Et j'ai apprécié des personnages complexes, nuancés, voire pour certains ambigus, avec leurs bons et leurs mauvais côtés (en gros, humains !). Les interactions révèlent ce que chacun est réellement. C'est une des forces de l'ensemble.
Il y a l'infirmière, sorte de belle-sœur officieuse, figure dévouée, lumineuse, positive, limite sainte. Il y a l'ex-femme qui ne veut que cracher son venin face à un mari, qu'il l'a quittée pour un homme, mais qui ne peut s'empêcher, à son contact, de révéler un fond de gentillesse et combien elle est toujours soucieuse à son égard. Il y a la fille qui ne cesse de lui balancer à la gueule sa haine et son mépris, tout en commettant des actes dont on ne sait pas s'ils sont mus par la bienveillance ou la malveillance. En ce qui concerne le prosélytiste...
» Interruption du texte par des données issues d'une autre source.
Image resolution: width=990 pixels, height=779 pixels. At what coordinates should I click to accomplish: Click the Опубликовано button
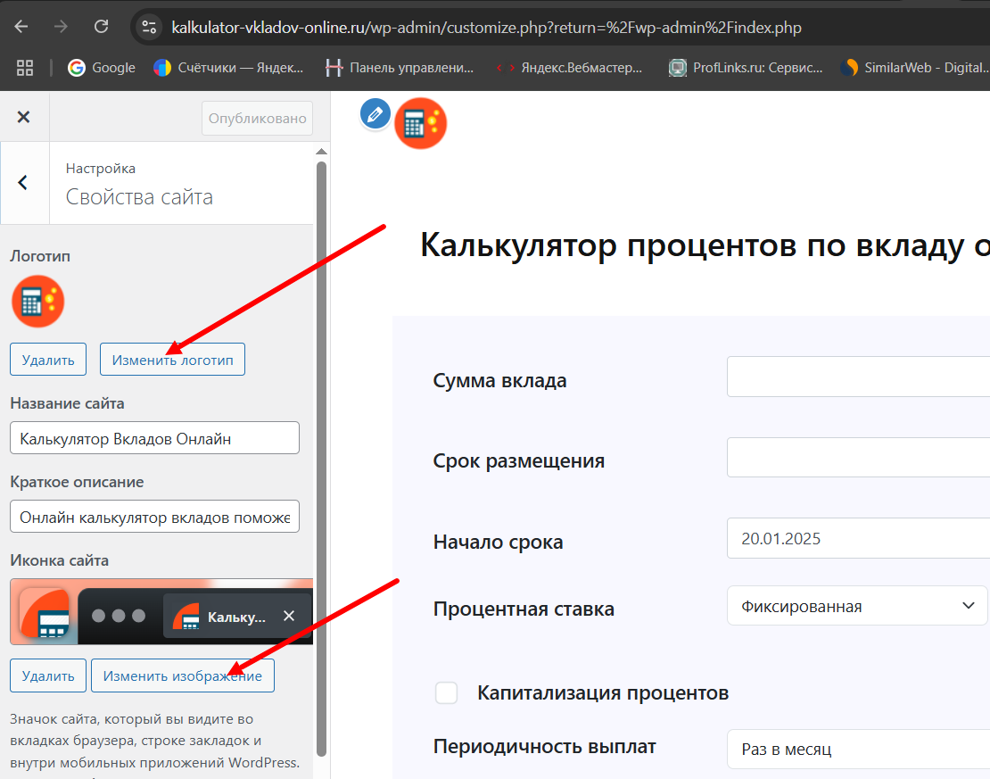[x=257, y=118]

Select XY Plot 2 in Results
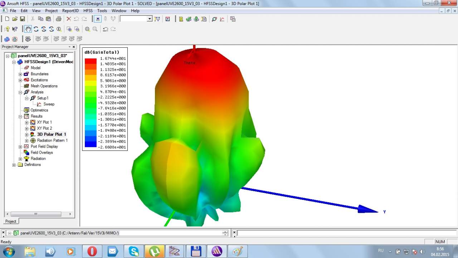coord(44,128)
Je n'ai pas eu envie de le détester, y compris lors de la fin, quand on s'aperçoit qu'il n'a rien appris de son expérience de quelques jours auprès des autres protagonistes pour se réfugier à nouveau dans son intolérance. J'ai juste ressenti de la peine pour lui, peut-être du fait qu'il croit en toute sincérité servir le Bien, tout en continuant à se dévouer pour vivre dans le Mal.
Voilà, c'est tout ce que j'ai à observer sur cette œuvre puissante, glauque, mais touchante, touchante parce qu'en étant glauque, elle révèle la vulnérabilité de l'être. Même dans un amas de graisse ou au contact de celui-ci, il y a la grâce.